Source excerpt
Multinode NLP Training with PyTorch NGC Container
Setup
1. Container image
Build from a Dockerfile and push to Docker Hub
Dockerfile sample: https://github.com/tlkh/pytorch-ngc-multinode-nlp/blob/main/Dockerfile
This Dockerfile uses a PyTorch NGC image as a base, and then:
- Install Open MPI
- Configure SSH
- Install Horovod (optional)
- Install deepspeed (required)
- Install HuggingFace transformers library (and some other optional extras)
Use singularity pull
to pull Docker container and convert to Singularity image
2. PBS Script
- Setup resource request
- Set up environment variables
MASTER_ADDR
andPATH
(required for PyTorch to function correctly in some environments when the user is remapped inside the container) - Choose Singularity image
image
mpirun
command with required parameters
Reference for mpirun
:
mpirun \
-n NUM_OF_GPU --hostfile $PBS_NODEFILE \
--mca pml ob1 --mca btl tcp,self,vader
--mca btl_tcp_if_include bond0 \
--mca btl_openib_warn_default_gid_prefix 0 \
-bind-to none -map-by slot \
-x NCCL_IB_GID_INDEX=3 \
-x NCCL_CHECKS_DISABLE=1 -x NCCL_IB_DISABLE=0 \
-x NCCL_IB_HCA=mlx5_bond_0 -x NCCL_IB_CUDA_SUPPORT=1 \
/app/singularity/3.5.3/bin/singularity exec --nv $image \
python SCRIPT.py
PBS script sample: https://github.com/tlkh/pytorch-ngc-multinode-nlp/blob/main/nlp.qsub
NLP Training Script
HuggingFace training
For example, see: https://github.com/tlkh/pytorch-ngc-multinode-nlp/blob/main/nlptest.py for NLP training (text classification) with HuggingFace library. When using HuggingFace's Trainer
class, you do not need to specify additional arguments to enable multi-GPU or multi-node training.

Records supplied
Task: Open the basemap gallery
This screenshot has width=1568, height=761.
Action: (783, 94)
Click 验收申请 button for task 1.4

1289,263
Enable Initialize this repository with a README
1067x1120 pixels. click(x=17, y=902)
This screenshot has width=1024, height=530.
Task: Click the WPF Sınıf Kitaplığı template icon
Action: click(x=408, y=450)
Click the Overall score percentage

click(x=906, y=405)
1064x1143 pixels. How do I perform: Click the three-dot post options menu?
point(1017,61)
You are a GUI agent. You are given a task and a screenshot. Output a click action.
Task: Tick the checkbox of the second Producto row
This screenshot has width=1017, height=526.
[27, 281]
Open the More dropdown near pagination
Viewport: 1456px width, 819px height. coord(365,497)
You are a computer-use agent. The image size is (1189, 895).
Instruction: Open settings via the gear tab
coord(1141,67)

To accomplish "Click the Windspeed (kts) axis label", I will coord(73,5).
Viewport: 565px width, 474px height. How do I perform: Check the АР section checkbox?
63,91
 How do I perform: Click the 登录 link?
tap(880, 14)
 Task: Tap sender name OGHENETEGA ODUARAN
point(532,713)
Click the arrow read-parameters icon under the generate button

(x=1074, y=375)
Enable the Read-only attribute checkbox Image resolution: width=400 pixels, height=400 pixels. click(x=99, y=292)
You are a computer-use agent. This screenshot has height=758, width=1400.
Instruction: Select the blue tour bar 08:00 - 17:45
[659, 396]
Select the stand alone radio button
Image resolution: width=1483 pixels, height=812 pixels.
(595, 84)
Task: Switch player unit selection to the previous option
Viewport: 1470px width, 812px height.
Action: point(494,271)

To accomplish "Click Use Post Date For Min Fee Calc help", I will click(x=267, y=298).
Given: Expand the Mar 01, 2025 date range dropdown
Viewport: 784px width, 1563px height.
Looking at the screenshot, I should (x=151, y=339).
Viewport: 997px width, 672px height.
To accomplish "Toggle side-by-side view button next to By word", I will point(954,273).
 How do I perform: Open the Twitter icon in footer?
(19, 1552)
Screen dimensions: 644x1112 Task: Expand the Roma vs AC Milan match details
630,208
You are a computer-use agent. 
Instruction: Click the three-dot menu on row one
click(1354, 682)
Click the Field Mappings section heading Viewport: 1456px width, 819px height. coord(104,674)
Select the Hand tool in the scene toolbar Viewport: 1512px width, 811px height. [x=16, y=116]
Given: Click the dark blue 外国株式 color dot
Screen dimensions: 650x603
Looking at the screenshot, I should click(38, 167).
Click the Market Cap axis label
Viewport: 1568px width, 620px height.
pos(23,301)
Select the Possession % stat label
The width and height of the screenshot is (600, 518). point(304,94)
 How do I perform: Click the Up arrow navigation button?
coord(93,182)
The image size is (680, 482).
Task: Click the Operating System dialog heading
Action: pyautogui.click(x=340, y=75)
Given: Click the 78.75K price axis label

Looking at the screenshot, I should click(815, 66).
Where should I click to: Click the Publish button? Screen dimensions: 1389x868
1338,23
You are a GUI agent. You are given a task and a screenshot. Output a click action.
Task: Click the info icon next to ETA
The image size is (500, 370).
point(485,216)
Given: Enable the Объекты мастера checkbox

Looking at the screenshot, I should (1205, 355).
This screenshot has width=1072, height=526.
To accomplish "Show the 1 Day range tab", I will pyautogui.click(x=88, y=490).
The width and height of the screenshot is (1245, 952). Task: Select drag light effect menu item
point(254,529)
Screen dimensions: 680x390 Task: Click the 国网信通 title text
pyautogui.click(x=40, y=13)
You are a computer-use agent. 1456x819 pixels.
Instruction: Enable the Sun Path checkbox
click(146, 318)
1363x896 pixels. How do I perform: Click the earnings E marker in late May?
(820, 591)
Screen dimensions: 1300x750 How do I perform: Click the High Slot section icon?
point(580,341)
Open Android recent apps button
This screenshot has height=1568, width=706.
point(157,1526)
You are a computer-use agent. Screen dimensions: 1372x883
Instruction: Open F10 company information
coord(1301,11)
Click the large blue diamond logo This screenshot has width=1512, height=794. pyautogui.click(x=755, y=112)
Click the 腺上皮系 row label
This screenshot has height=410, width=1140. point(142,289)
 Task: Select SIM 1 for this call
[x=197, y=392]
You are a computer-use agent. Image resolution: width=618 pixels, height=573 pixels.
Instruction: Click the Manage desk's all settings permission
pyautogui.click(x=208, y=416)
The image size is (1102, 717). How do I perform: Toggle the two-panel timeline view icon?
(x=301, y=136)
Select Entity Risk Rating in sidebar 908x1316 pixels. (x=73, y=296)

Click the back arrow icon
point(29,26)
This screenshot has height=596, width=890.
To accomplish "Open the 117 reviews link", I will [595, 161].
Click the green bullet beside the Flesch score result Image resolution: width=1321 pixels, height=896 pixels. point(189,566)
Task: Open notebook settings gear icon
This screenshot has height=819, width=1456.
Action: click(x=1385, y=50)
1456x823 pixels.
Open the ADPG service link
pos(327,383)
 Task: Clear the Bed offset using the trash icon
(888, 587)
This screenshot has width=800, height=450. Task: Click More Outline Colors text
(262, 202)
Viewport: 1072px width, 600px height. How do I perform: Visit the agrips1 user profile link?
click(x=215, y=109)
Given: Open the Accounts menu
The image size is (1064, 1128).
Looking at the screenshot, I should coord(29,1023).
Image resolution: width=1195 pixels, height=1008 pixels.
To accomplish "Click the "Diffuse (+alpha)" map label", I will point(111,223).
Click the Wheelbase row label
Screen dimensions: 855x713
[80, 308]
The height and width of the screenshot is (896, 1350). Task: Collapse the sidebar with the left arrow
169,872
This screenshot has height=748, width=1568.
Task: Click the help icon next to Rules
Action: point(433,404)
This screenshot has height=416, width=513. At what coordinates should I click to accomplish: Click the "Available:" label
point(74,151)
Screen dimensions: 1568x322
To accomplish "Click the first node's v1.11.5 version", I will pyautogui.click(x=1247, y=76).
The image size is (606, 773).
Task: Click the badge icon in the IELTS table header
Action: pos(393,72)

Challenge A
In the multinode training guide, which install step for the Dockerfile is marked as required?
Challenge B
Repeat the passage of the multinode training guide from "Multinode NLP Training" up to and including "other optional extras)".
The data was taken from a different source than the multinode training guide.

Full output A
Installing deepspeed.

Full output B
Multinode NLP Training with PyTorch NGC Container
Setup
1. Container image
Build from a Dockerfile and push to Docker Hub
Dockerfile sample: https://github.com/tlkh/pytorch-ngc-multinode-nlp/blob/main/Dockerfile
This Dockerfile uses a PyTorch NGC image as a base, and then:
- Install Open MPI
- Configure SSH
- Install Horovod (optional)
- Install deepspeed (required)
- Install HuggingFace transformers library (and some other optional extras)